5. Lab 3: Elastic Deformation for Thin Plate (PI-DeepONet)

So far, we have demonstrated how to implement DeepONet with two simple examples. If physical laws are available, they can be incorporated into DeepONet, resulting in PI-DeepONet (Physics-informed DeepONet). This approach effectively combines PINNs with DeepONet, enabling the model to learn from both data and governing physical equations.

Next, we will explore how to implement PI-DeepONet using the example of elastic deformation in a thin plate.

This example is designed to highlight two key purposes:

  • Extending from 1D to 2D
  • Transitioning from DeepONet to PI-DeepONet

Here, we will demonstrate PI-DeepONet without relying on any data, focusing solely on the implementation aspect.
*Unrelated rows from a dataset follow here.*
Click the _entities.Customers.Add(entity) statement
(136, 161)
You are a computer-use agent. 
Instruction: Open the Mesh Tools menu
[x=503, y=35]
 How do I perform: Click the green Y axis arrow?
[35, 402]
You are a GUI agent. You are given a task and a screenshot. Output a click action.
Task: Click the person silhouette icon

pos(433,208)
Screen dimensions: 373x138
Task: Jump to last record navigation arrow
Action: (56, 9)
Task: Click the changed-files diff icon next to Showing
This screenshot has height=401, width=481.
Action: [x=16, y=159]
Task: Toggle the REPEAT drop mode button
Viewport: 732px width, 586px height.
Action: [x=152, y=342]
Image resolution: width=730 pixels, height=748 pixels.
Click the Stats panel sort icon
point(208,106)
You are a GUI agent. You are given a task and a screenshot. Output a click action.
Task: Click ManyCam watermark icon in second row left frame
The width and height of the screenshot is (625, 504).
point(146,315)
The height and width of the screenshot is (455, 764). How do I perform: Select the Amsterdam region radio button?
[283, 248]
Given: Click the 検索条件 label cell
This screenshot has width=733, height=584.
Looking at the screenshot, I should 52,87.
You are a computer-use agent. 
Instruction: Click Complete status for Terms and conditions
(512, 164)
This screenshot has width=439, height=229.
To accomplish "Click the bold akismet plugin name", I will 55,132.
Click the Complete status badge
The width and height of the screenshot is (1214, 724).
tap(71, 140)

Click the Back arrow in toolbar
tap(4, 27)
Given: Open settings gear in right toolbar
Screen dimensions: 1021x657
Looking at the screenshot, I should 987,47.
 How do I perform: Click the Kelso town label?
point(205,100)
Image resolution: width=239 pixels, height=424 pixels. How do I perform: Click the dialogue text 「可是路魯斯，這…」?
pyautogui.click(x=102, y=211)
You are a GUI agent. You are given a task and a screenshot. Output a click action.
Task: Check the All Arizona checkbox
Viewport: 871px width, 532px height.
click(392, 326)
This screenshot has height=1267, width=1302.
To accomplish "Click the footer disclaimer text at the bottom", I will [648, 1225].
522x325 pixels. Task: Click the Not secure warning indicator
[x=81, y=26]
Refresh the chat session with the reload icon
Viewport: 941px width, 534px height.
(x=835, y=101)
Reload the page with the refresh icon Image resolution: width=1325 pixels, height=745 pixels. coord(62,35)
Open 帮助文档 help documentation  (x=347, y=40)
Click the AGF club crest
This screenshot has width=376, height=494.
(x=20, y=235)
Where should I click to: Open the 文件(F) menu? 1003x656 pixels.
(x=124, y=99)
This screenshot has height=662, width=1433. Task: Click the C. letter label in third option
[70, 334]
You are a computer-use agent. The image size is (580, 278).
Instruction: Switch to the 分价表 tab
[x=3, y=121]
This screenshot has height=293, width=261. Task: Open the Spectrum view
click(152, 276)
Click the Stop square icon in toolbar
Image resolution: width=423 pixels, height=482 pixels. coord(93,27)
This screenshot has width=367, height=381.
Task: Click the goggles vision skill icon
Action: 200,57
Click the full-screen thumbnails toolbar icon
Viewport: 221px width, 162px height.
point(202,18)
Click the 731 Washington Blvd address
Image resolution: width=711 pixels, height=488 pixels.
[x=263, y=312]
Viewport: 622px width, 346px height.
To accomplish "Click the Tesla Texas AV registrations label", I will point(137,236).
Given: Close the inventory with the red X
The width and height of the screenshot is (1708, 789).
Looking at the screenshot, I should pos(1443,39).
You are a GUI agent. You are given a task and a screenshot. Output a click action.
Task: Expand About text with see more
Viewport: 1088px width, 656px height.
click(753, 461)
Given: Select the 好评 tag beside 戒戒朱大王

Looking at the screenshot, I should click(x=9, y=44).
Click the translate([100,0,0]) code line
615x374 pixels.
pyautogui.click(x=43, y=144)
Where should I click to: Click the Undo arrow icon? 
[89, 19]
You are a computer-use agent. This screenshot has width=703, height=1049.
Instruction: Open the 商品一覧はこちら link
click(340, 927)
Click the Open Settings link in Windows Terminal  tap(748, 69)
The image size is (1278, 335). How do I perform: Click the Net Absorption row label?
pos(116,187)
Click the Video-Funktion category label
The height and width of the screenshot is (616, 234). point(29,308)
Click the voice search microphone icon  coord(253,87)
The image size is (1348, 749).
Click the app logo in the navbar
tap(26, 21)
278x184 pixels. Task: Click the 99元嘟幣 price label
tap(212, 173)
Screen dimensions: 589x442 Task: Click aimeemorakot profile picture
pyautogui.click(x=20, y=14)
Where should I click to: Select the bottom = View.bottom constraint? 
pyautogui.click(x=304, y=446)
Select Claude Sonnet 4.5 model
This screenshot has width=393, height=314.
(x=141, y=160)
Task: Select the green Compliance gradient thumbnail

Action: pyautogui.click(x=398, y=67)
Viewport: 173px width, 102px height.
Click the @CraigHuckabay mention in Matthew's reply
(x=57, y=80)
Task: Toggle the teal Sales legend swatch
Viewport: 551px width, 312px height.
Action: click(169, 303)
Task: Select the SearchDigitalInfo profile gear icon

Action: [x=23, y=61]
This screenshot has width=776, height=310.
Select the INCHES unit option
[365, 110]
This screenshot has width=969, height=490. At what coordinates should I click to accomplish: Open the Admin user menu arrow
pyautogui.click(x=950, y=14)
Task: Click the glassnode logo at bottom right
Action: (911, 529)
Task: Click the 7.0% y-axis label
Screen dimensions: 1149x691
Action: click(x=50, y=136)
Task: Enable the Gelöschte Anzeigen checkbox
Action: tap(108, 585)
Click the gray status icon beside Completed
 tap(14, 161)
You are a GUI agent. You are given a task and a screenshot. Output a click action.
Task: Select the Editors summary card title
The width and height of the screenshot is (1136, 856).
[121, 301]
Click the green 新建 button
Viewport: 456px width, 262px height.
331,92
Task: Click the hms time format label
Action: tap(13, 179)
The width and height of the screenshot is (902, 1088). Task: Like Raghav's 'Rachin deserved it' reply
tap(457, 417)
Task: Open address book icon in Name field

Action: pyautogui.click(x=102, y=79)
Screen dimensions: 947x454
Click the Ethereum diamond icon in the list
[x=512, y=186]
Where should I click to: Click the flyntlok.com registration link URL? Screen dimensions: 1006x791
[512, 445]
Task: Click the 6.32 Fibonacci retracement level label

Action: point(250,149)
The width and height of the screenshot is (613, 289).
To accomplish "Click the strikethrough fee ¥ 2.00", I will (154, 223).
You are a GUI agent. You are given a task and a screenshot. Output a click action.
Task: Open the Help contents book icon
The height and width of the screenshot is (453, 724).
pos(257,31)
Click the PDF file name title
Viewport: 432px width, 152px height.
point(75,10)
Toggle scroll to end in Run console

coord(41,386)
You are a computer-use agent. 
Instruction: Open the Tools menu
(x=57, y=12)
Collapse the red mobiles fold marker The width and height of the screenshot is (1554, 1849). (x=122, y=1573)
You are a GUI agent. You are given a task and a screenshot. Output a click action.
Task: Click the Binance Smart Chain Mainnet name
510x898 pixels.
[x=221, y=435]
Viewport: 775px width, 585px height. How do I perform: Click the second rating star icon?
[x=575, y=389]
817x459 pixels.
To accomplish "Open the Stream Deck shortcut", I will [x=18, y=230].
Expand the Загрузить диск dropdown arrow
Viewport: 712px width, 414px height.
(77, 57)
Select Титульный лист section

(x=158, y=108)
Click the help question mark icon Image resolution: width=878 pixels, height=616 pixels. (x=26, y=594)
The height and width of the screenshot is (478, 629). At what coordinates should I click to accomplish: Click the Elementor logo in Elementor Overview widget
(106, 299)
Of course, the combination of data and physics within PI-DeepONet will be addressed in Lab 4.


5.1. Problem Setup

We will solve thin plate equations to find displacement and stress distribution of thin plate using PI-DeepONet

  • Only Physics-informed (PDE and BC)
  • No data


  • Based on Kirchhoff-Love plate theory, three hypotheses were used
    • straight lines normal to the mid-surface remain straight after deformation
    • straight lines normal to the mid-surface remain normal to the mid-surface after deformation
    • the thickness of the plate does not change during a deformation

  • A non-uniform stretching force is applied to square elastic plate

  • Only one quarter of the plate is considered since the geometry and in-plane forces are symmetric (yellow domain)


  • Problem properties

$$ E = 50 \operatorname{Mpa}, \quad \nu = 0.3, \quad \omega = 20 \operatorname{mm}, \quad h = 1 \operatorname{mm}, \quad f \operatorname{Mpa} \in [0.5, 1.5] $$
  • Governing equations (Föppl-von Kármán equations) for the isotropic elastic plate:

$$ \begin{align*} &{E \over 1 - \nu^2}\left({\partial^2 u \over \partial x^2} + {1 - \nu \over 2}{\partial^2 u \over \partial y^2} + {1 + \nu \over 2}{\partial^2 v \over \partial x \partial y} \right) = 0\\\\ &{E \over 1 - \nu^2}\left({\partial^2 v \over \partial y^2} + {1 - \nu \over 2}{\partial^2 v \over \partial x^2} + {1 + \nu \over 2}{\partial^2 x \over \partial x \partial y} \right) = 0 \end{align*} $$
  • Two Dirichlet boundary conditions at $x = 0,\, y = 0\; (B.C.①, B.C.②)$:

$$ v(x,y) = 0 \qquad \text{at} \quad y = 0\\\\ u(x,y) = 0 \qquad \text{at} \quad x = 0 $$
  • Two free boundary conditions at $y = \omega / 2\; (B.C.③)$:

$$ \sigma_{yy} = 0,\quad \sigma_{yx} = 0 $$
  • Free boundary condition and in-plane force boundary condition at $x = \omega / 2\; (B.C.④)$:

$$ \sigma_{xx} = P \centerdot h,\quad \sigma_{xy} = 0 $$

Make a neural network and loss funcitons like below:




Numerical Solution

  • Numerical solution of a test case is illustrated in below figures:

    • The case of $f$ = 1
    • $x, y$ direction displacement $u$, $v$ and stress $\sigma_{xx}$, $\sigma_{yy}$
  • Solve this problem using PI-DeepONet and then compare with a numerical solution





5.2. Solve the Thin Plate Problem with PI-DeepONet


Load Library

In [ ]:
import numpy as np
import math
import matplotlib.pyplot as plt
import warnings
warnings.filterwarnings("ignore")

import torch
import torch.nn as nn
import torch.optim as optim
from torch.utils import data
%matplotlib inline

CUDA

In [ ]:
device = torch.device('cuda:0' if torch.cuda.is_available() else 'cpu')
print(device)
cuda:0

Define Properties

In [ ]:
# Properties

E = 50.0
nu = 0.3
a = 10.0
b = 10.0
h = 1.0

Generate Collocation Points

In [ ]:
Nx = 50                                           # Number of x samples
Ny = 50                                           # Number of y samples
x = np.linspace(0, b, Nx)
y = np.linspace(0, b, Ny)

xy = np.meshgrid(x, y)
y_pts = np.concatenate((xy[0].reshape(-1, 1), xy[1].reshape(-1, 1)), 1)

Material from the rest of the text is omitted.